▸ **Tugas Latihan**:
(1) Dalam artikel tentang dugaan penggunaan bom fosfor di Nduga, apa jabatan Muhammad Aidi?
(2) Salin dengan tepat bagian artikel tentang dugaan penggunaan bom fosfor di Nduga, mulai dari "Aidi menanggapi beredarnya" sampai dengan "sifatnya menimbulkan kebakaran.".

━━━━━ Kutipan Terpilih

Jakarta, CNN Indonesia -- Kepala Penerangan Kodam XVII/Cendrawasih Kolonel Inf Muhammad Aidi menyebut dugaan penggunaan senjata pembunuh massal seperti bom fosfor oleh
TNI di
Nduga, Papua adalah pernyataan konyol.
Aidi menanggapi beredarnya kabar tentang pengguanaan bom fosfor untuk operasi militer di Papua setelah peristiwa pembunuhan pekerja PT Istaka Karya di Nduga.
"Tidak mungkin ditembakkan ke suatu area yang di situ ada pasukan kita [TNI]. Nah, itu agak konyol, berarti kita ikut juga mati," ujarnya saat dihbungi
CNNIndonesia.com, Sabtu (22/12).
ADVERTISEMENT
SCROLL TO CONTINUE WITH CONTENT
Aidi menjelaskan jangkauan dampak yang disebabkan oleh bom fosfor sangat luas dan sifatnya menimbulkan kebakaran.

━━━━━━━━━━
━━━━━ Data Hasil Ekstraksi

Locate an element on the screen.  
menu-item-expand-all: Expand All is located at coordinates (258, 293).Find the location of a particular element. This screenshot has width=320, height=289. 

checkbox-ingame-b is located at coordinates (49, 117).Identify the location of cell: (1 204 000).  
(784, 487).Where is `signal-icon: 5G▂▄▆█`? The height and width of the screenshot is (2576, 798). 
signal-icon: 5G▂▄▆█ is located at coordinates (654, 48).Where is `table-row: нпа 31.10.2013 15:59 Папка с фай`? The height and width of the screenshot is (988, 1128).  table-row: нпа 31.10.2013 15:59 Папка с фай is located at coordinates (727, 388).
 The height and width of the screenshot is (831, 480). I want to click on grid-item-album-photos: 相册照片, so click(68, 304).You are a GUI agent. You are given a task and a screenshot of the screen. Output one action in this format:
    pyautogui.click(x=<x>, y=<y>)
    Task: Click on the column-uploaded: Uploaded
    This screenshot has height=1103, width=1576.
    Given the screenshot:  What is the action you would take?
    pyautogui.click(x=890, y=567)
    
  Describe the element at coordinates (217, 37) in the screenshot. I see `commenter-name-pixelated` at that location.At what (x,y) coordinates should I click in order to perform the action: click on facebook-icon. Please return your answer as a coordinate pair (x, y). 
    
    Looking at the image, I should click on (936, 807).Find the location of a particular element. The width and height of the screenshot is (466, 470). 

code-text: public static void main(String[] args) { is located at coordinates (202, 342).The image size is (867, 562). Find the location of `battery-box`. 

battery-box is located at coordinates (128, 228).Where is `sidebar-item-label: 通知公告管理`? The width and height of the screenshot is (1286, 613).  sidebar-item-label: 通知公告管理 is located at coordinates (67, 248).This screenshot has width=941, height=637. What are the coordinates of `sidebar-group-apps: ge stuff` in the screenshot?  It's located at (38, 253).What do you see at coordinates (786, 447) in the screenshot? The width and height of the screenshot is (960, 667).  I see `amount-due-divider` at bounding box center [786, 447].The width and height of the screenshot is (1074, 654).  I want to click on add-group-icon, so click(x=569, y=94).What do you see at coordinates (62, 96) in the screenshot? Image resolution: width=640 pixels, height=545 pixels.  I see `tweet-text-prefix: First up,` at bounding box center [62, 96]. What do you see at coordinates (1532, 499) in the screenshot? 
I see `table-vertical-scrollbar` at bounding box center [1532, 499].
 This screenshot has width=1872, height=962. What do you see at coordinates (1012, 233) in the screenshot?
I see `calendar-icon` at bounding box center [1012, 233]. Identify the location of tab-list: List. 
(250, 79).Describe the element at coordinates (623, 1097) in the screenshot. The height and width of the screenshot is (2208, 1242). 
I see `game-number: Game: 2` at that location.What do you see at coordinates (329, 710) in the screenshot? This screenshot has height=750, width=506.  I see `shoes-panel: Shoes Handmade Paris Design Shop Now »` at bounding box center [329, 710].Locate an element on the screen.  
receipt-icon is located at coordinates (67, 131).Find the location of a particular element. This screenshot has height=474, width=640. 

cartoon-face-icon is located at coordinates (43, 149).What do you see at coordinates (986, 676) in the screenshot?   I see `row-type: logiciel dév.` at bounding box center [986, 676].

━━━━━━━━━━

▸ **Jawaban Tugas**:
(1) Kepala Penerangan Kodam XVII/Cendrawasih.

(2)
Aidi menanggapi beredarnya kabar tentang pengguanaan bom fosfor untuk operasi militer di Papua setelah peristiwa pembunuhan pekerja PT Istaka Karya di Nduga.
"Tidak mungkin ditembakkan ke suatu area yang di situ ada pasukan kita [TNI]. Nah, itu agak konyol, berarti kita ikut juga mati," ujarnya saat dihbungi
CNNIndonesia.com, Sabtu (22/12).
ADVERTISEMENT
SCROLL TO CONTINUE WITH CONTENT
Aidi menjelaskan jangkauan dampak yang disebabkan oleh bom fosfor sangat luas dan sifatnya menimbulkan kebakaran.